人,有时候就是那么奇怪,当处于某种境界,应该是某种念头占主导地位,任何想法都会围绕着展开。他从开始的极力回家和亲人团聚,慢慢转变为考虑家国,其中固然有全小家的意图,却已经站到了家之上,思考问题方式逐渐变化,急切回去心思未变,今后的打算却有了变化。
刘斐玩味地看了眼李易,又看了看李慕白,呵呵一笑道:“人各有志。”
是啊!人各有不同的理想,不可强求,正当李易郁闷不已时,外面的厅子里传来一阵喧闹声。

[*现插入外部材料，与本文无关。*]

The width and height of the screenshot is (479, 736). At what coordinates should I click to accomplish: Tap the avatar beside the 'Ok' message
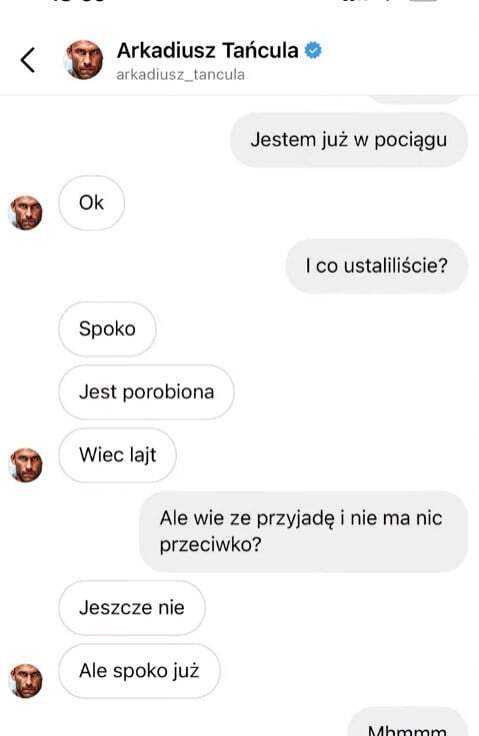pos(25,213)
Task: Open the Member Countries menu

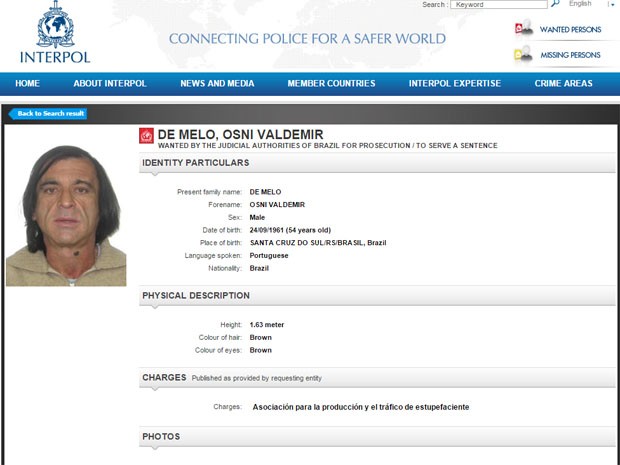Action: [331, 83]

“外面怎么回事,好像吵架了。”李慕白侧耳听去,忽然笑道:“似乎是丁家兄弟。”
刘斐一怔,放下手中筷子,仔细一听,亦是笑道:“可不是嘛!”
隐隐听到一士子蹙着嗓门道:“丁大仝,你这祸国殃民的蠢材,虏人都大军压境了,还妄谈什么南北再次议和,真是不知羞耻为何物。”
“你这厮怎么说话的,怎么能骂人呢?”
“就是要打死你这等祸国殃民的蠢材,也免得你耗费粮米。”
“真是不可教,你也配入龙飞榜。”
“就你这卖国贼子也配。。。。。。。”
也不知谁先动手,由辩论而争执,由争执而谩骂,由谩骂而动手,咣咣当当的,便打成一团,楼上雅室内听的一清二楚。
“哎哟,怎么泼我身上来了,君子动口不动手,这样成何体统?”
“真是一群粗汉,也配谈论国事。。哎呀,你怎么打我。”
“让你们看热闹,打的看热闹的。”
李易与李慕白出来,凭栏而看,却见楼下茶水、酒菜被泼得到处都是,烂碟子、碎杯子一地都是,人群涌动,一地鸡毛,混乱不堪。
一名似乎是太学生的士子,拿着一个板凳,舞的虎虎生风,打的丁大仝步步后退。
“打死这个卖国贼。”有的士子煸风点火,惟恐天下不乱,还趁机占丁大仝的便宜。
“别处人命官司,别照脸打。。。”
李易有些哭笑不得,这叫什么事啊!虽说丁大仝持议和论,但这般挨打,还都是在身上,一张黑脸好好地,浑身上下恐怕淤紫一片,的确够憋屈,他忍不住产生猫哭耗子的心。
“国子监的对面,竟然有这等事情”李易脸色变了变,道:“难道这是武学,国子监不管吗?”他虽来临安时间不短,却对太学并不感兴趣,少闻这等趣事,就算他往往以武力解决问题,却还是有些震惊。